I think he is bringing a sledgehammer to a nightclub: he’s decided he doesn’t like the atmosphere and he’s determined to change it. And he will – but not necessarily in a subtle or constructive fashion.
What exactly do you think is wrong with a freeze?
Let’s start by acknowledging that this is economically a sideshow. If he is lucky, Mr Miliband’s 20-month cap (why 20 months?) will delay a price rise of 10 per cent or so. Energy spending comprises 5 per cent of the basket of goods used to calculate the consumer price index. So Mr Miliband will, on an optimistic view, postpone (not prevent) a 0.5 per cent rise in CPI. That will help some people but is trivial compared with what he might do with the tax or benefit system.
But it’s still something – so what’s the downside?
The first downside is that it makes UK energy policy look capricious, confrontational and juvenile. That matters because this country urgently needs new electricity generating capacity. If suppliers don’t expect to get the revenue they need to cover their costs, they won’t invest. It’s alarmist to suggest that Mr Miliband will simply scare them away and the lights will go out, but it’s reasonable to expect that they will need more convincing in the wake of his little pep talk at the Labour party conference, which can be summarised simply as: “Your customers vote and you don’t, and I’ll never forget that.” He has achieved the remarkable feat of damaging the country before becoming prime minister; most party leaders wait until they win an election before they start screwing it up.
Mr Miliband isn’t really very scary. Is that the only problem?
He is also ignoring climate change. Reducing greenhouse gas emissions means conserving energy, and generating it using nuclear power and renewables, both of which are probably more uncertain and more expensive propositions than oil, gas and coal. Because of this, prices are rising as a matter of policy – policy that began under the last Labour government, in which Mr Miliband was, I seem to recall, the energy secretary.
High energy prices still cause hardship.
They do, to some people, and they can be helped through taxes and benefits. But we live in a world where climate change is a looming disaster and security of energy supply a serious concern, and where our use of energy remains wasteful. In this context, out of all the things that Mr Miliband could demand should be cheaper, why on earth choose energy?
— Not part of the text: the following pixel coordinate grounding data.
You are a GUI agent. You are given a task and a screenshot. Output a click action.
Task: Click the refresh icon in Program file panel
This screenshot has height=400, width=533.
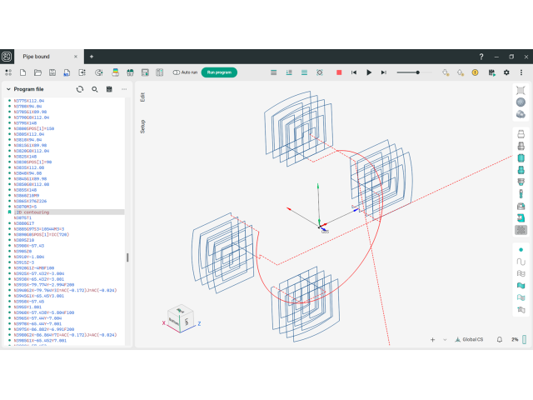pos(80,89)
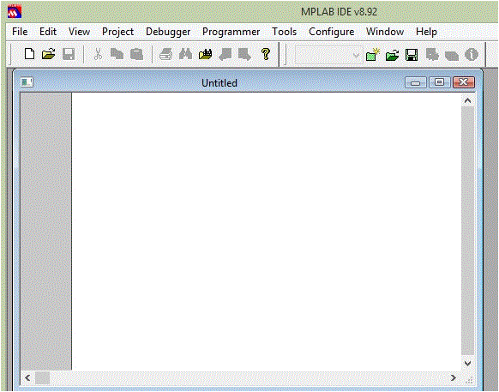Click the Untitled window system menu icon
499x392 pixels.
click(27, 82)
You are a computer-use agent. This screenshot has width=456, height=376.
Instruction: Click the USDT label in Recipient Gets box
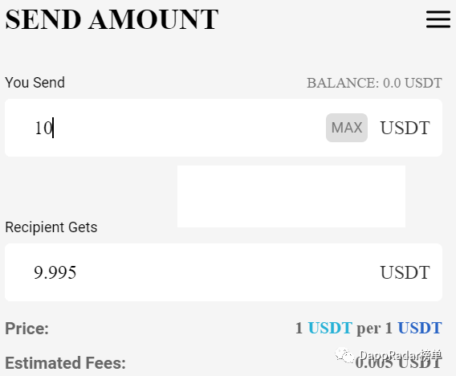(405, 272)
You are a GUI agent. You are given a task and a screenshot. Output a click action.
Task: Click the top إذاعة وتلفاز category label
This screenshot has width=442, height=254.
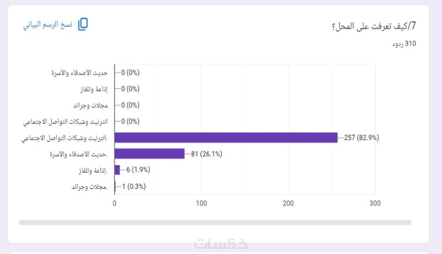[94, 89]
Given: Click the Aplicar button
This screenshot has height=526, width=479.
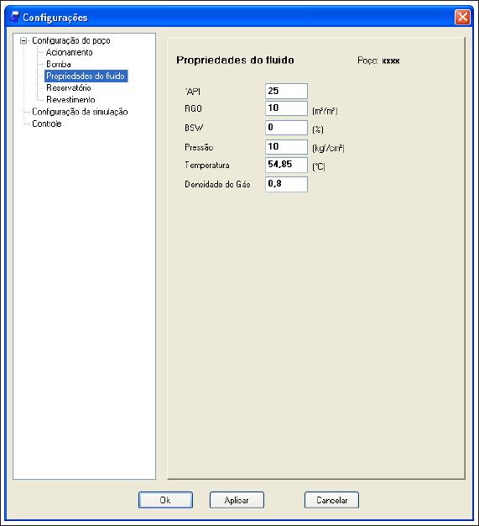Looking at the screenshot, I should [x=237, y=500].
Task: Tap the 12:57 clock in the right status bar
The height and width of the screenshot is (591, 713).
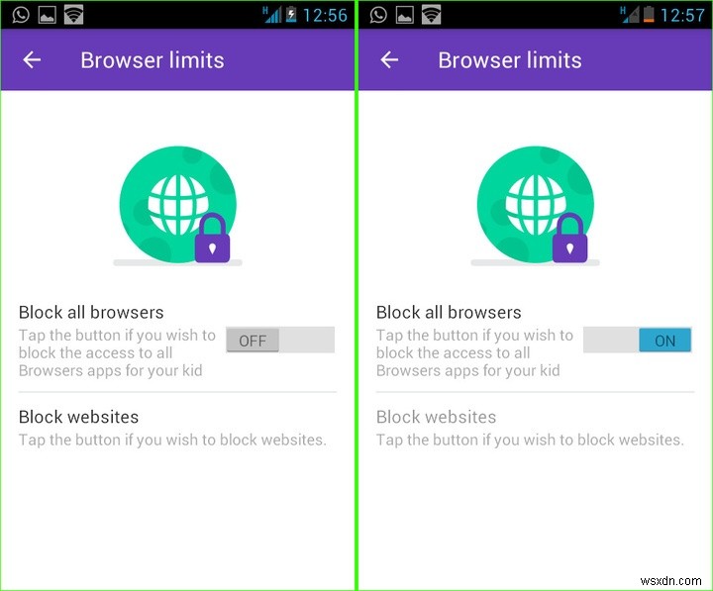Action: pyautogui.click(x=682, y=15)
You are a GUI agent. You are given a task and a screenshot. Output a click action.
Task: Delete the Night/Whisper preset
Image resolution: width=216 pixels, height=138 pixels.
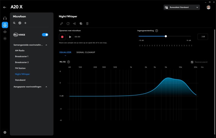tap(87, 24)
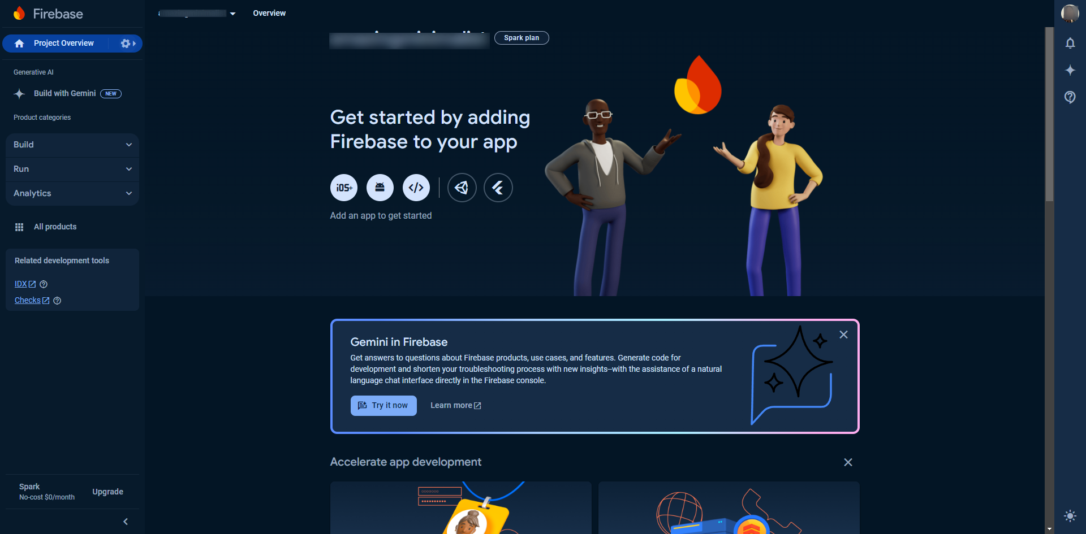This screenshot has width=1086, height=534.
Task: Expand the Run category
Action: 72,169
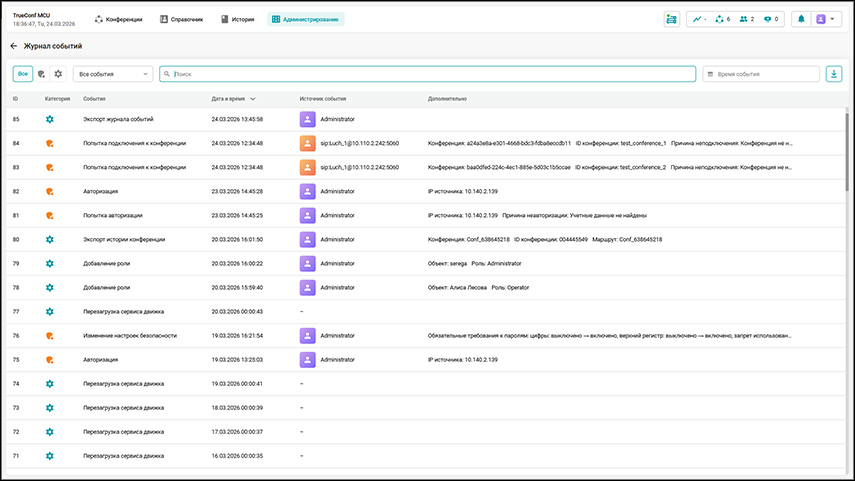
Task: Click the server status icon in header
Action: pyautogui.click(x=671, y=19)
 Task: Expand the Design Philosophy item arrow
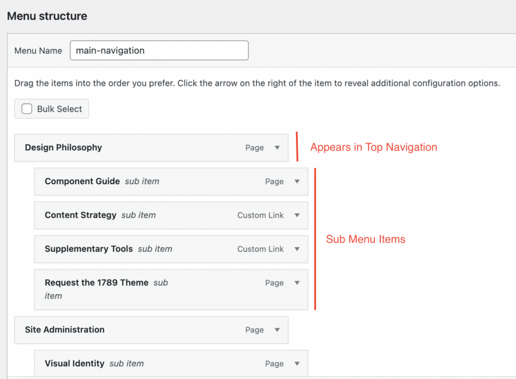[277, 148]
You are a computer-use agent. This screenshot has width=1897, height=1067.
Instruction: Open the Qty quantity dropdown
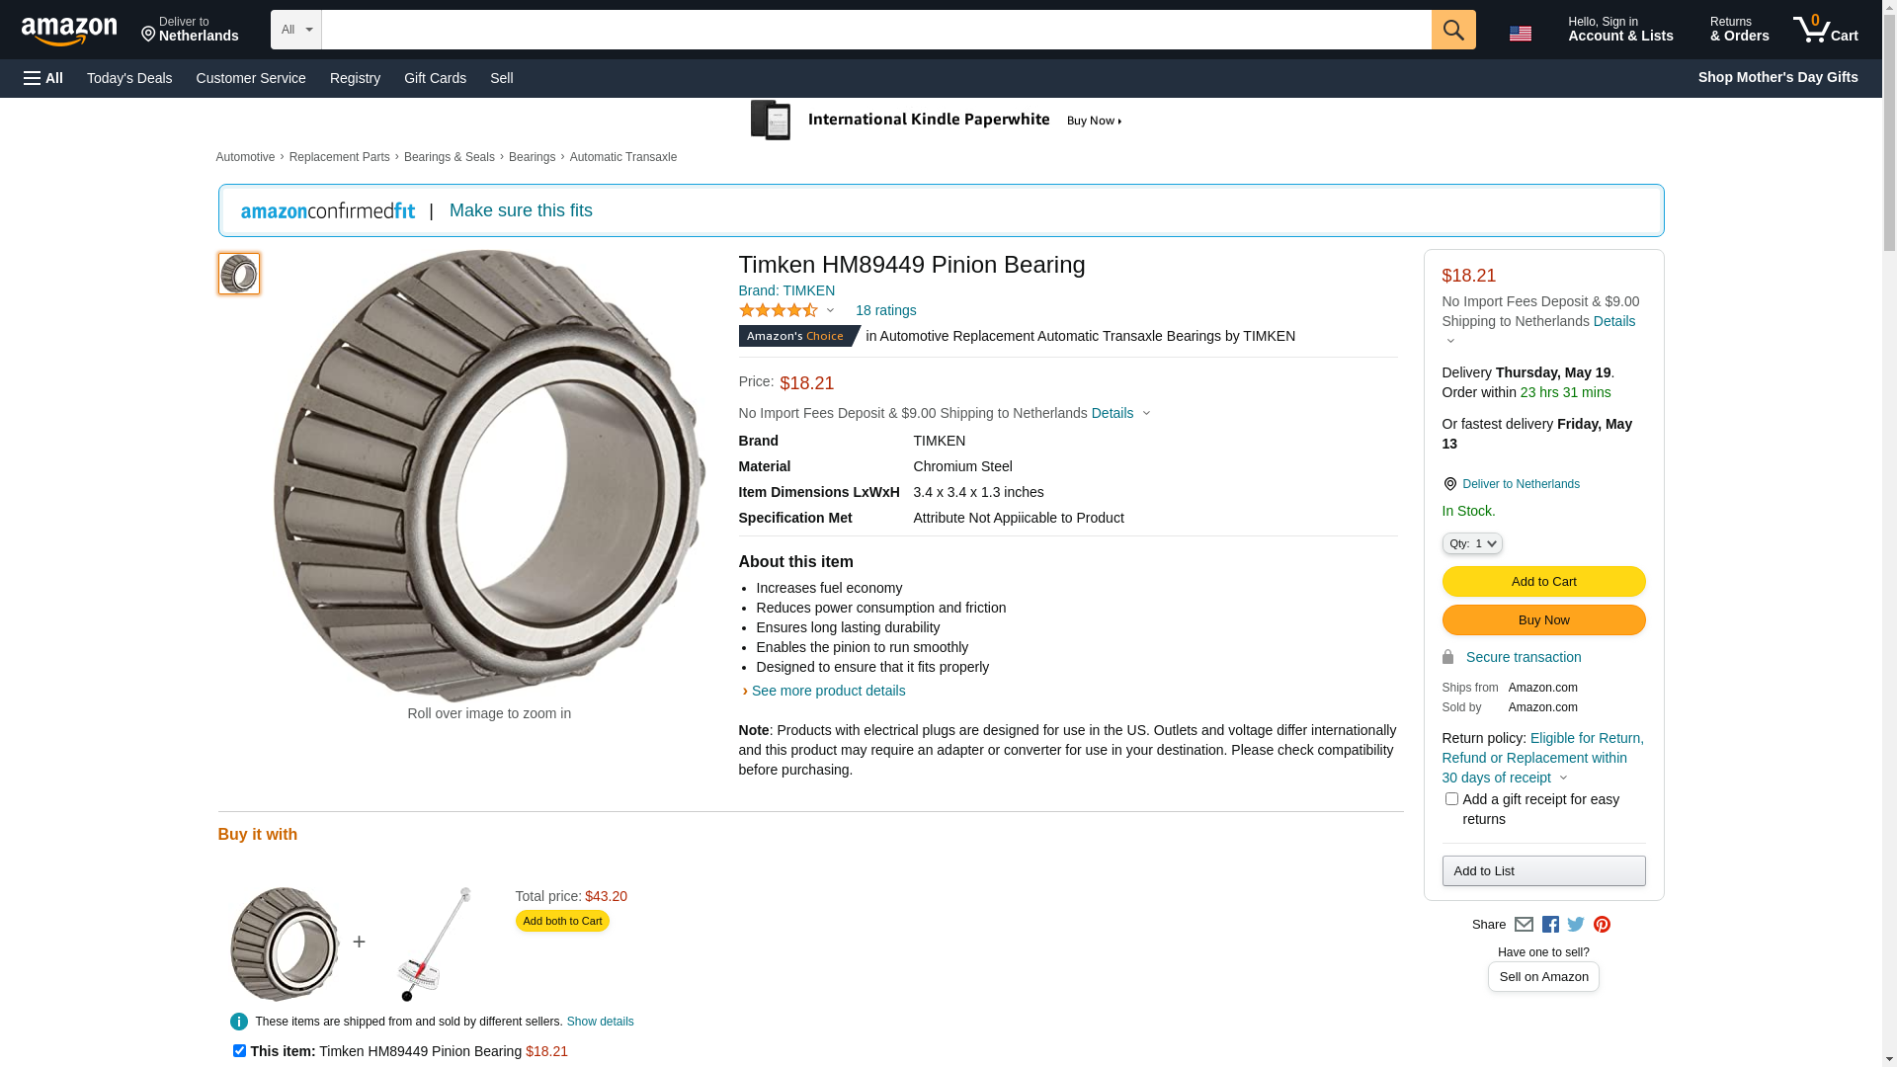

Mr Miliband’s message is: “Energy price rises are bad. I will make the bad thing stop.” This shows all the political maturity of a 10-year-old – which does, admittedly, place him firmly in the mainstream of British politics. It’s almost as though he looked enviously at chancellor George Osborne’s Help to Buy policy and wondered if he could possibly find something as crude, populist and ill-advised as that. He has succeeded.
Also published at ft.com.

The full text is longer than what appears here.